[Records from a collection]

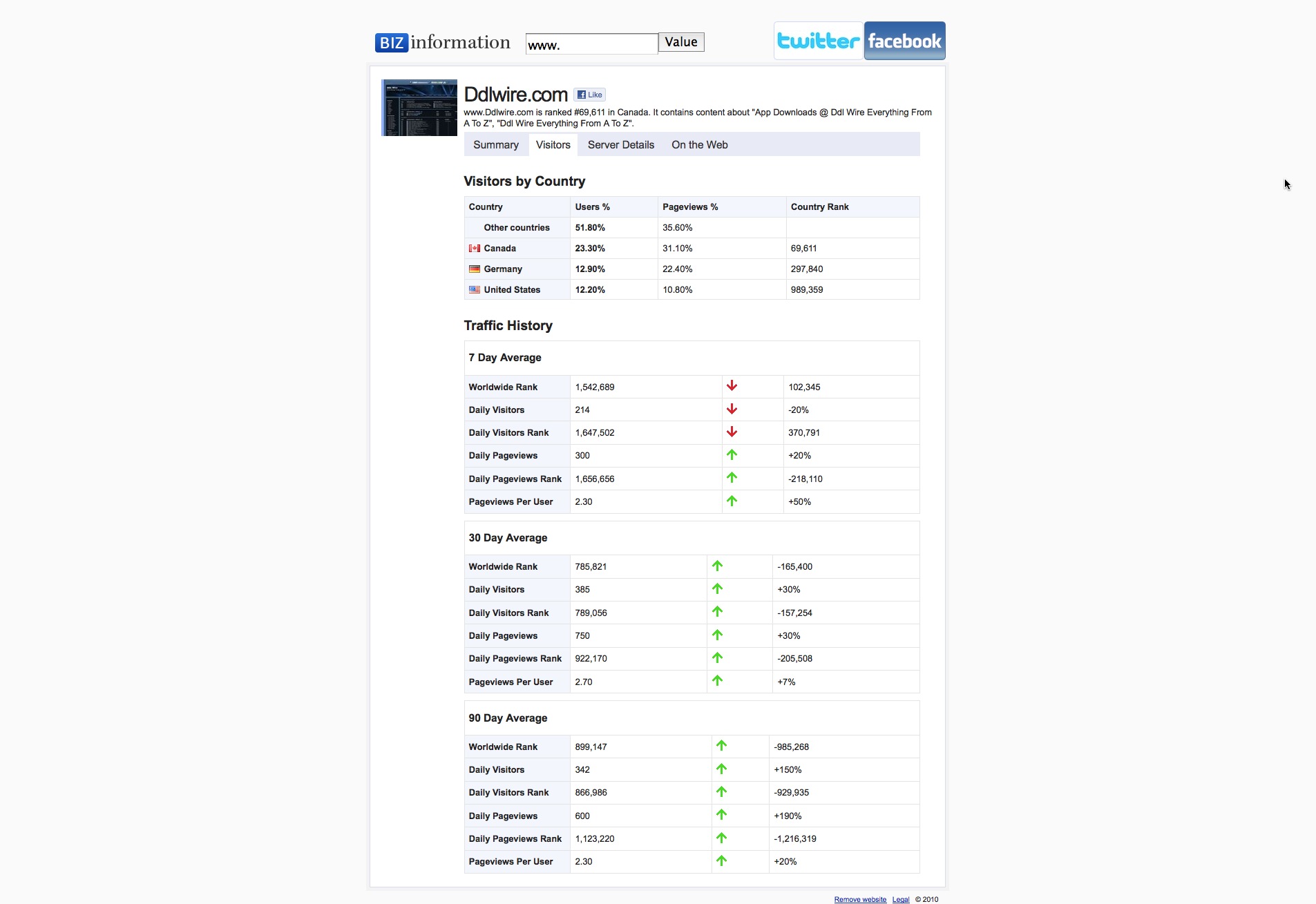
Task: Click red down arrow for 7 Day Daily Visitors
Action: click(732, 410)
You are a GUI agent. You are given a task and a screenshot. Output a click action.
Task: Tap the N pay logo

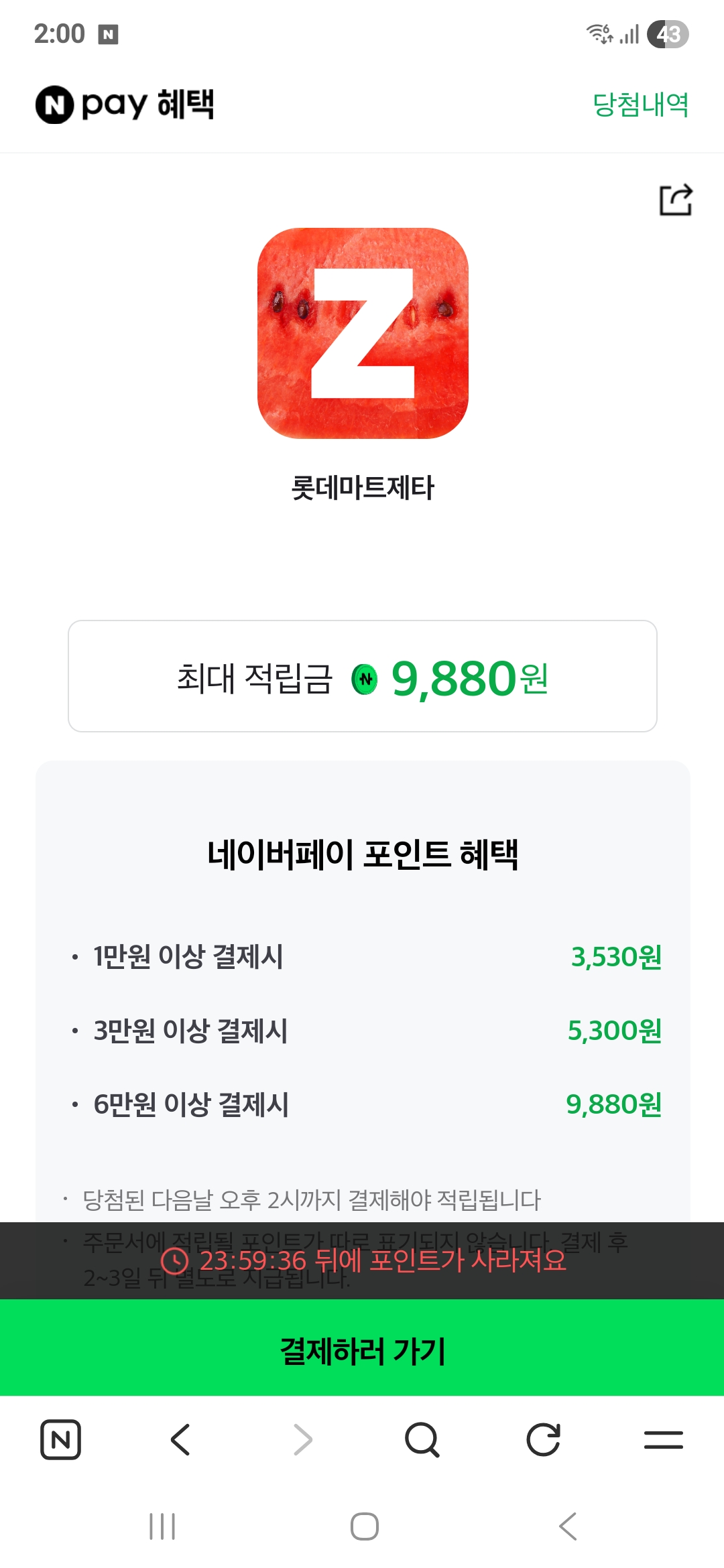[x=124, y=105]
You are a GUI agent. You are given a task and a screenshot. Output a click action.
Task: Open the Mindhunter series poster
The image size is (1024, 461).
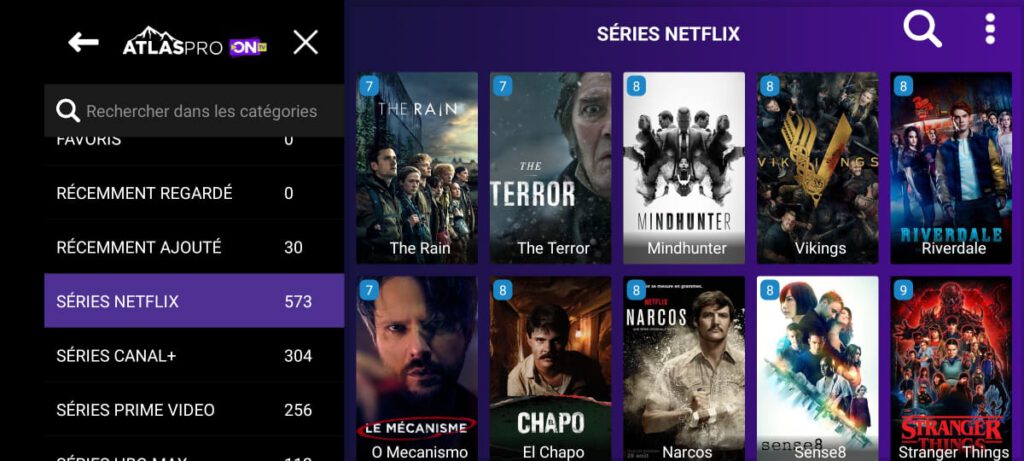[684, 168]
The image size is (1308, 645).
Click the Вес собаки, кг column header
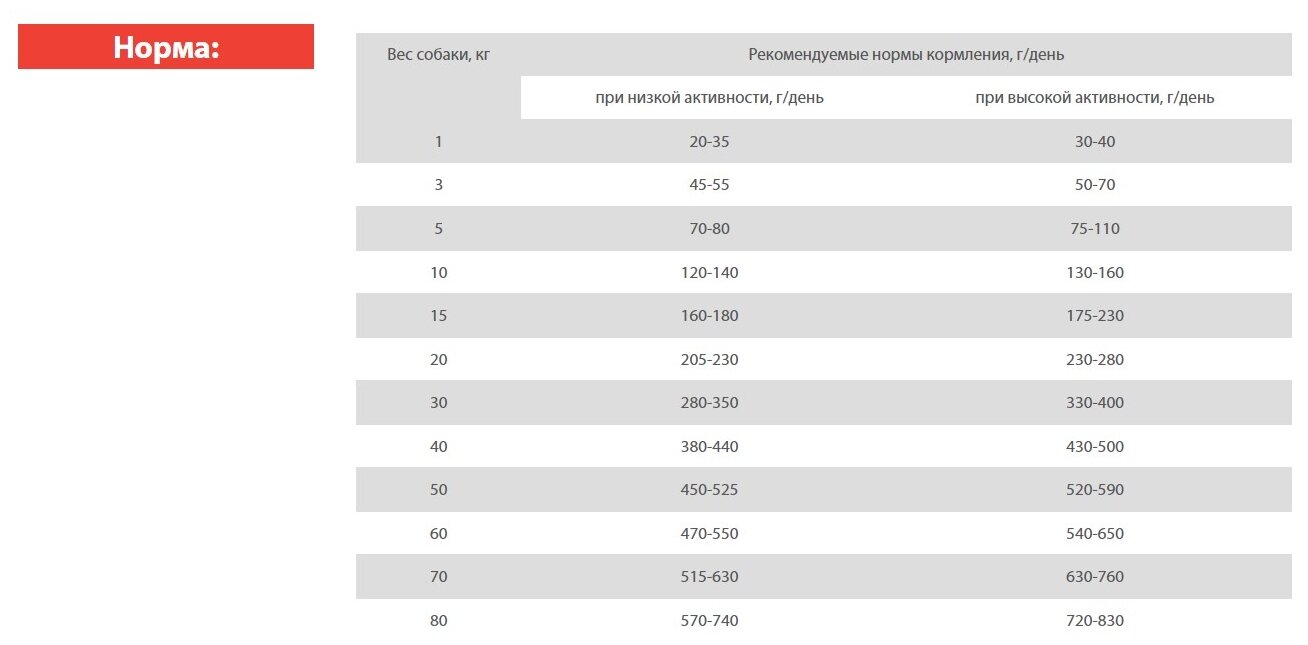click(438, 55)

...

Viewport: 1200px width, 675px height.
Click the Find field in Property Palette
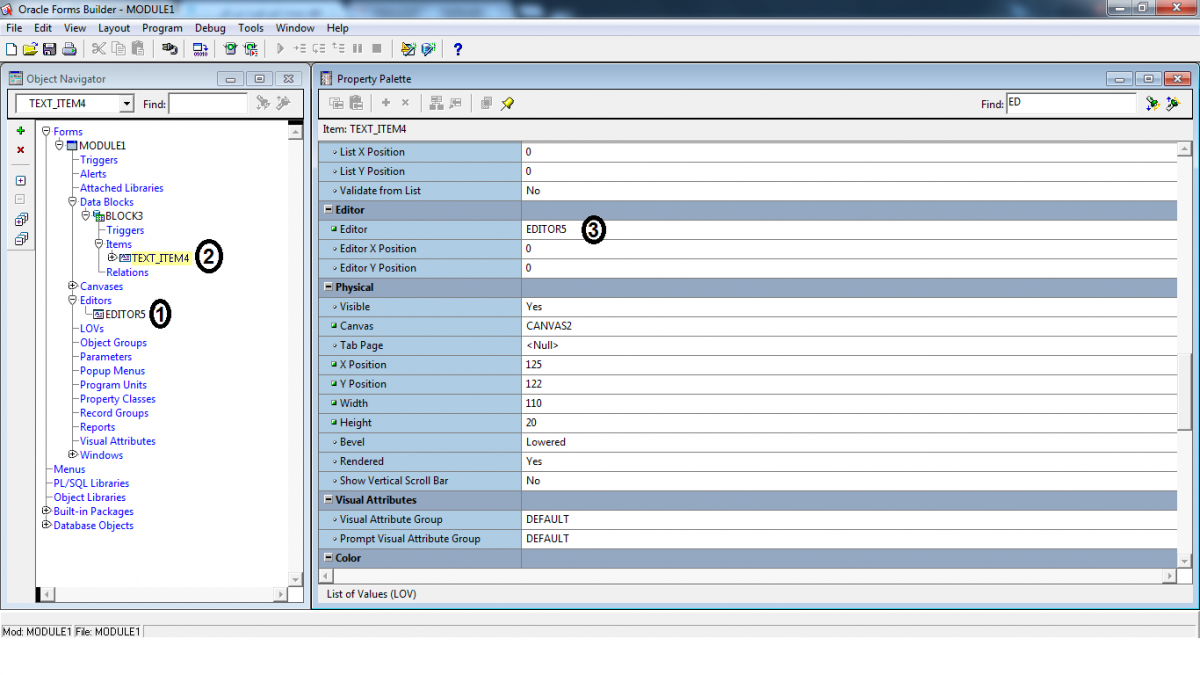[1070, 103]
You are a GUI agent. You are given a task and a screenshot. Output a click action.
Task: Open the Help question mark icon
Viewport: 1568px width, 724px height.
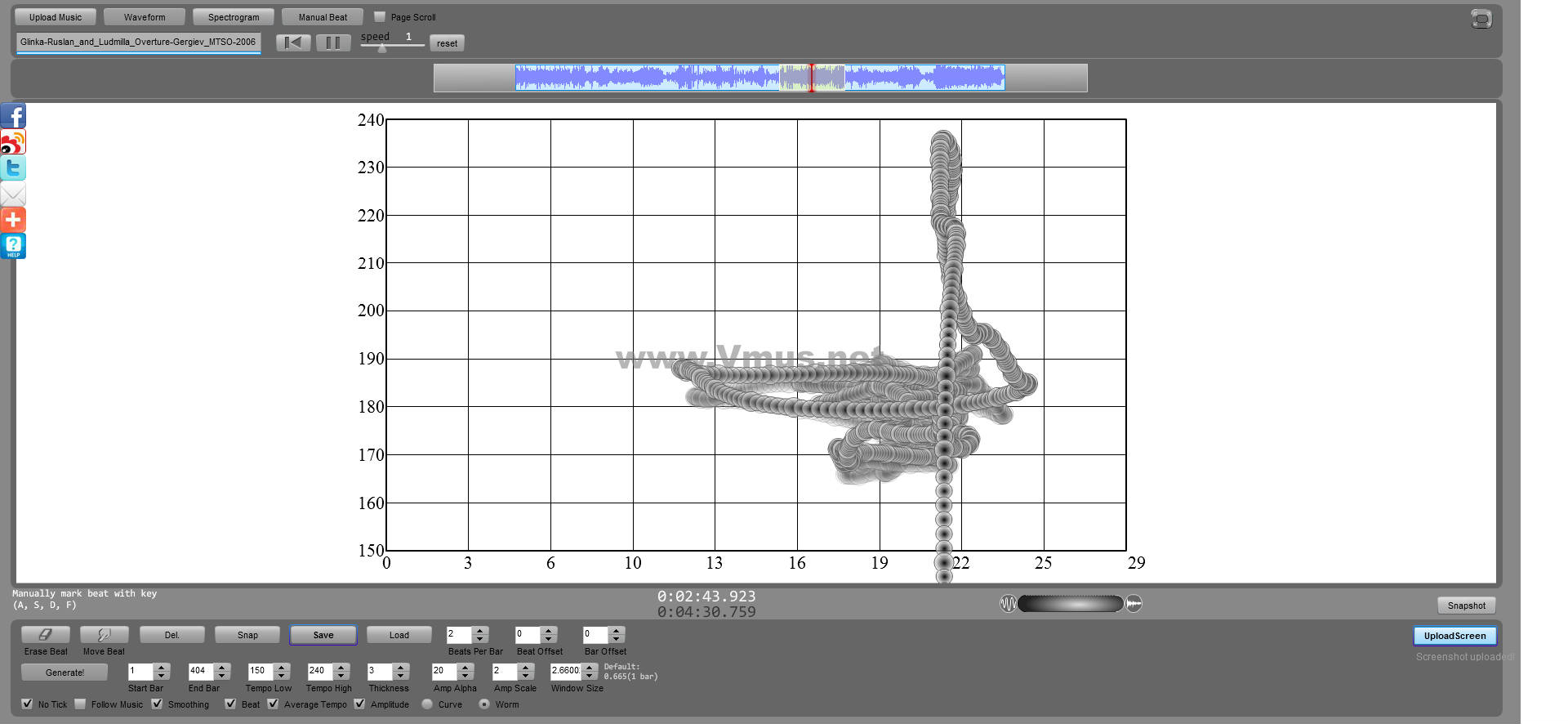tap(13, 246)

TASK REQUIREMENTS -
Check each line above for the word "Open" and copy every line that has it.

SOLVED EXERCISE -
Task: Open the Mindhunter series poster
Task: Open the Help question mark icon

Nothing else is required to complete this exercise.